Uranium secondary phase formation during anoxic hydrothermal leaching processes of UO2 nuclear fuel

Mobilisation of uranium in geologic environments from UO2 solid phases usually takes place by oxidative dissolution involving a change of U oxidation state from +IV to +VI; however, anoxic or reducing geochemical conditions are expected in many of the planned European disposal sites. This work investigates potential alteration mechanisms of UO2 in contact with groundwater ions (Ca2+, CO32-, and silicate) under anoxic conditions, at ambient (25 °C) and hydrothermal (180 °C) temperature conditions. SEM-EDX analysis detected (in the case of treatment at 180 °C in high silicate content solutions) a compound with U:Si ratio of 1:1 on the UO2 surfaces after leaching.

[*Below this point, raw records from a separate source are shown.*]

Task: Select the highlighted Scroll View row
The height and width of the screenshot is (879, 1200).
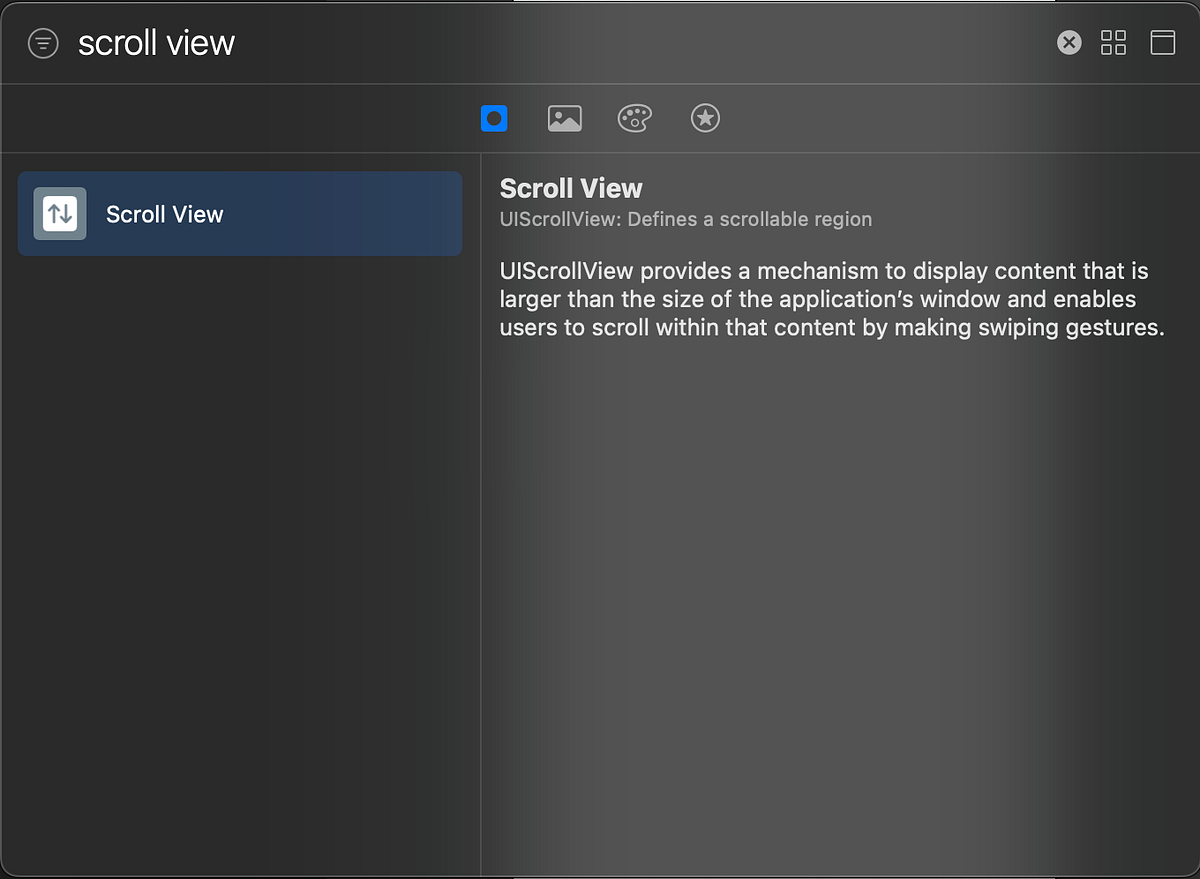Action: [240, 213]
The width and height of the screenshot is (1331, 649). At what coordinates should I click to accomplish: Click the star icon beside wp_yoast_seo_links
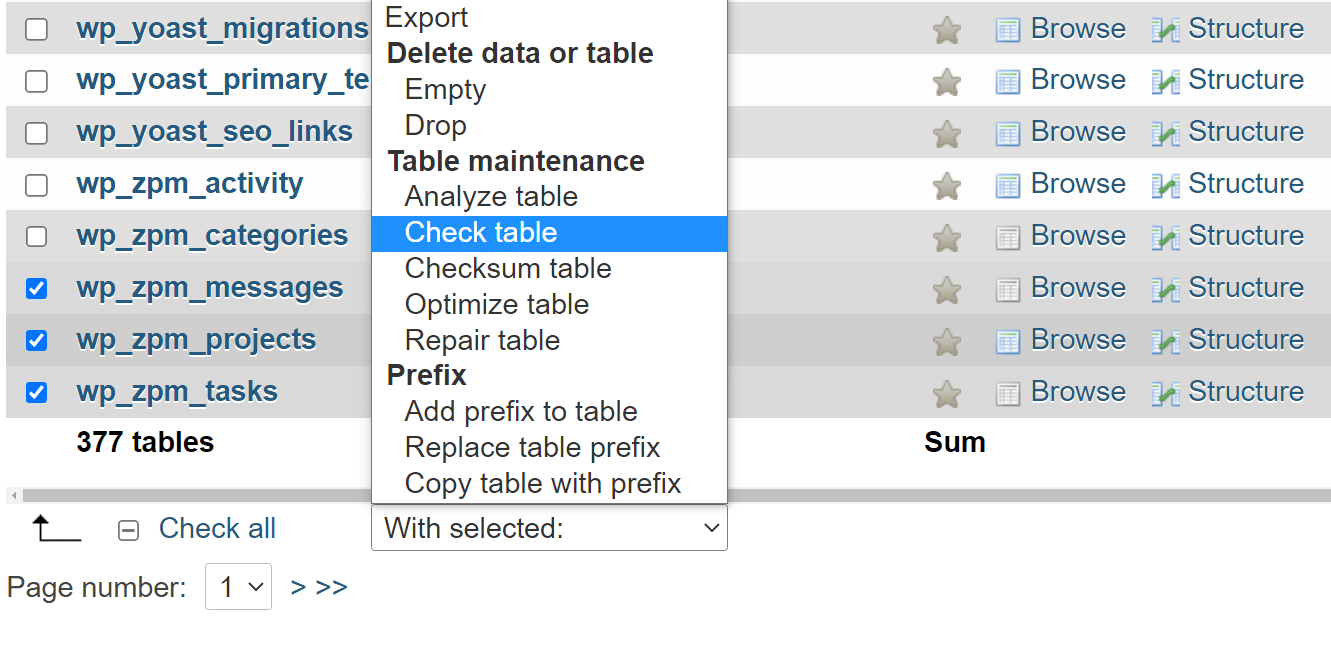pos(946,131)
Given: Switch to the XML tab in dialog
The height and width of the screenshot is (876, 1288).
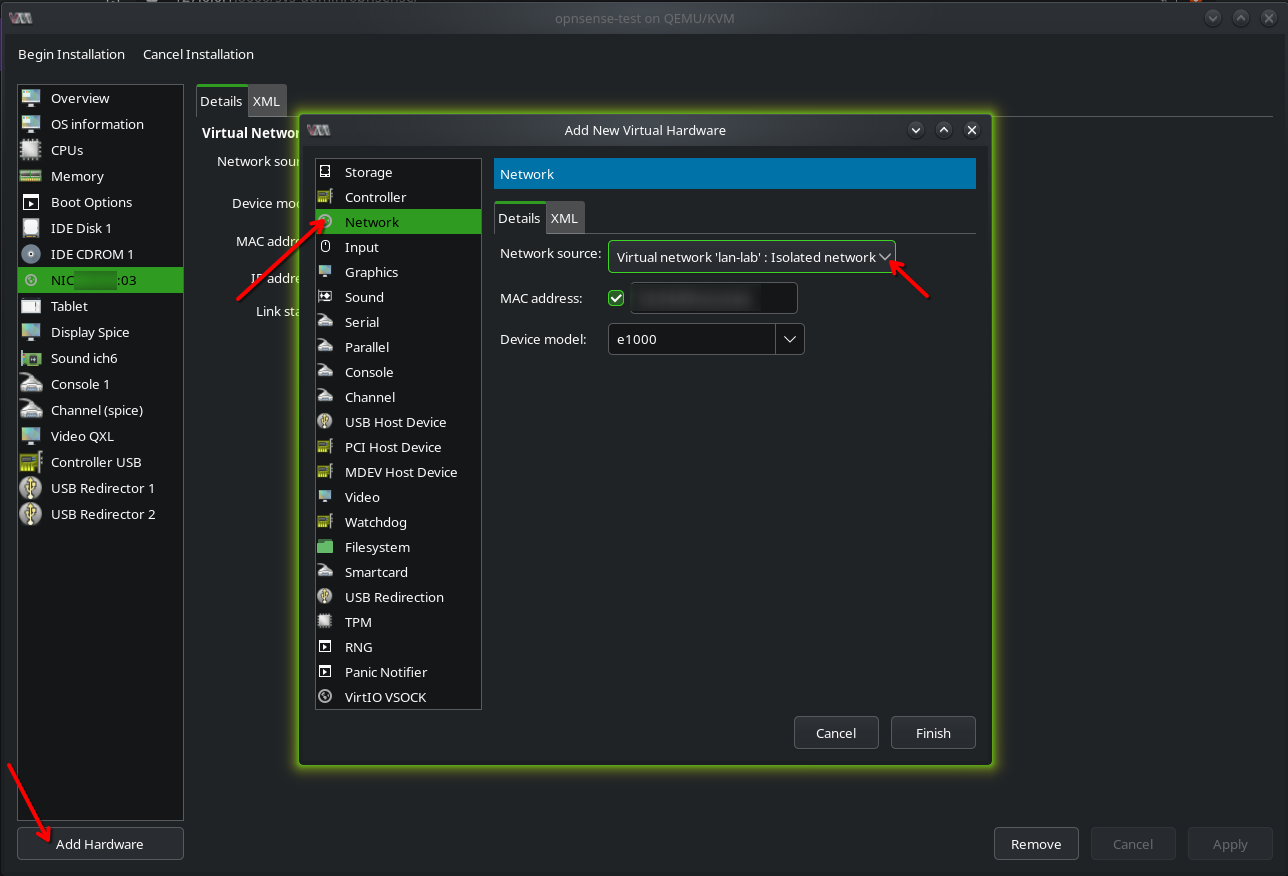Looking at the screenshot, I should (565, 218).

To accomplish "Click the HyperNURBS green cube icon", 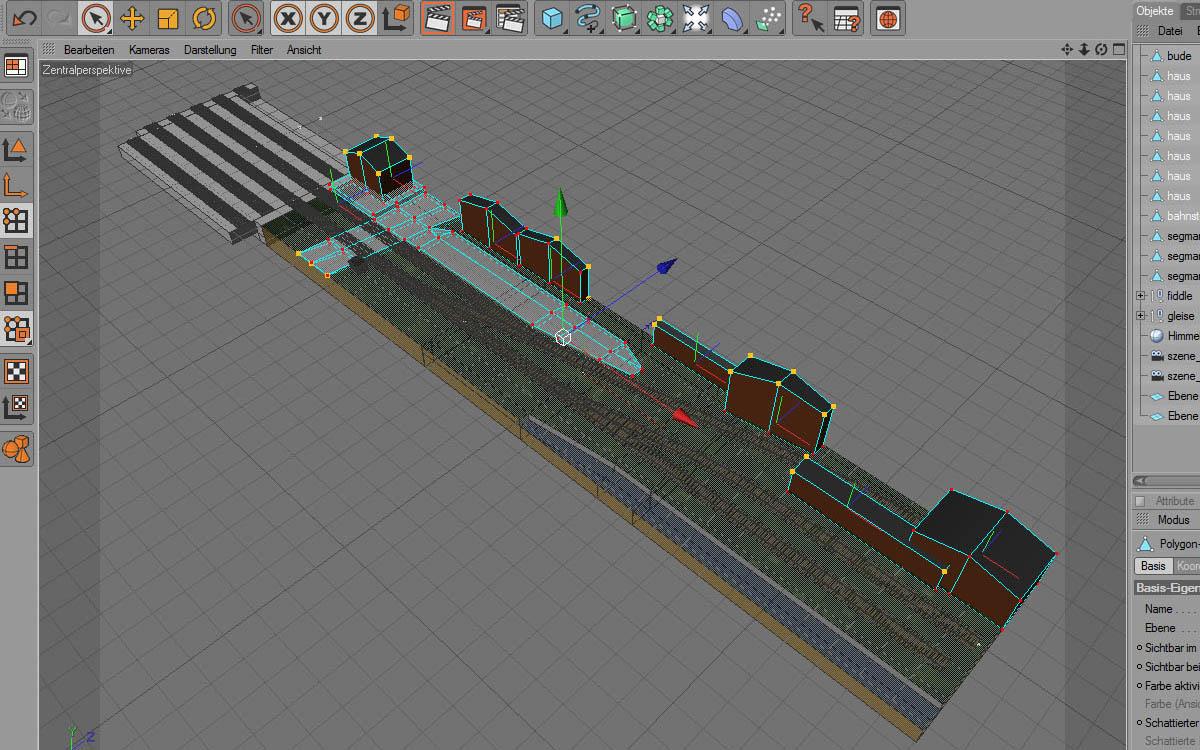I will [x=623, y=18].
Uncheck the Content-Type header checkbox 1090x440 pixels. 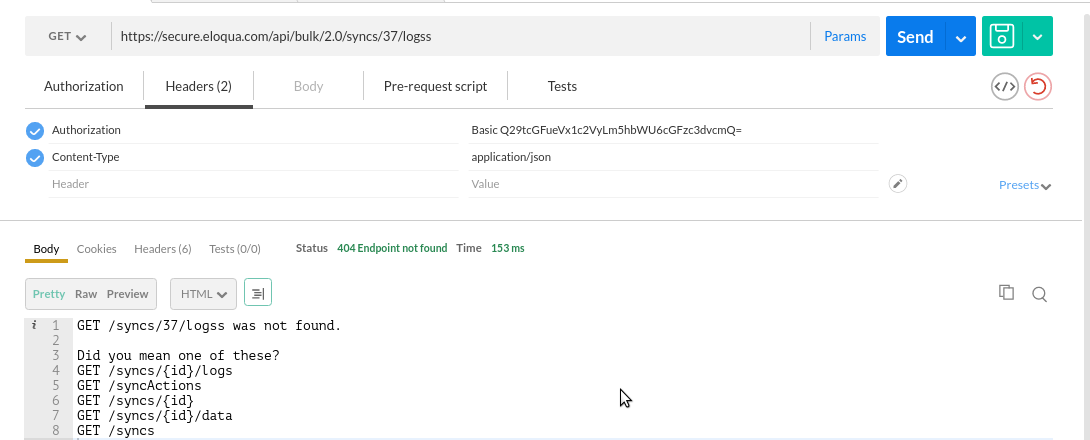(35, 158)
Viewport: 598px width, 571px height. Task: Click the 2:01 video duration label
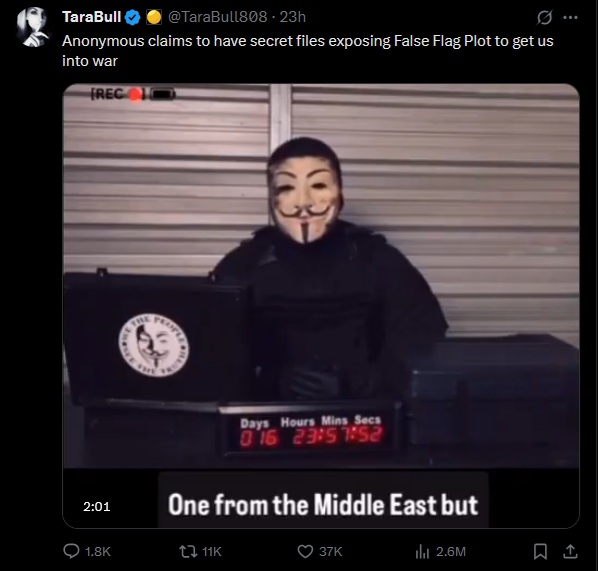pyautogui.click(x=96, y=507)
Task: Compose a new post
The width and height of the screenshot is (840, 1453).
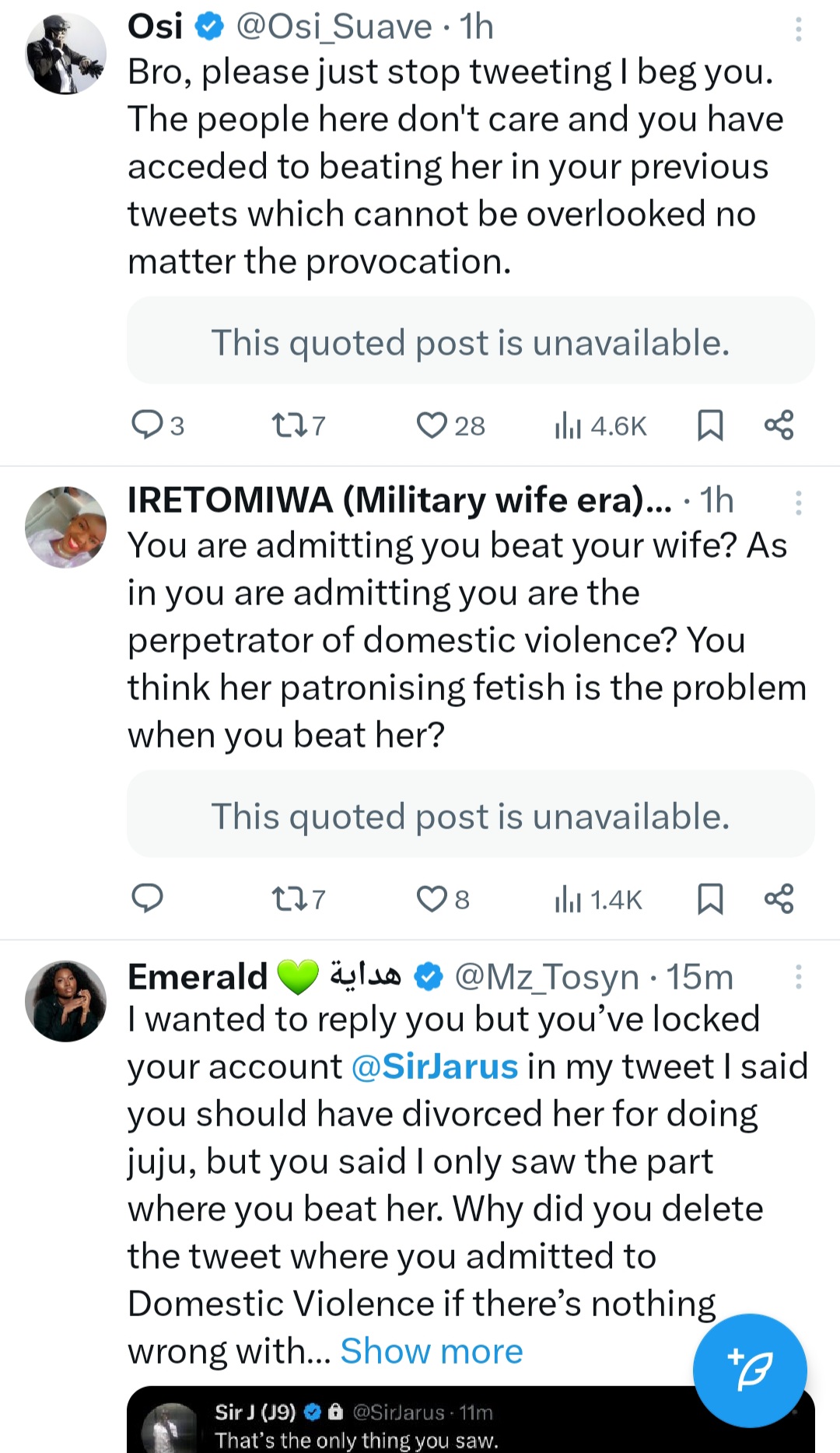Action: tap(750, 1371)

Minor quantities of phases containing U, Ti, Fe, Si, and Ca were formed, these could not be characterized completely. A further experiment, performed in the presence of dissolving CaO/TiO2/SiO2/Fe(0)-Fe2O3, formed a compound with U:Si:Ca of 1:2:8, a ratio not matching any known uranyl compound. The two phases, possibly identical with coffinite, USiO4, and U-bearing ekanite, UCa2Si8O20, were found to form at different [Ca]/[Si] conditions. The implications upon the final geologic storage of actual, heterogeneous spent fuel are discussed.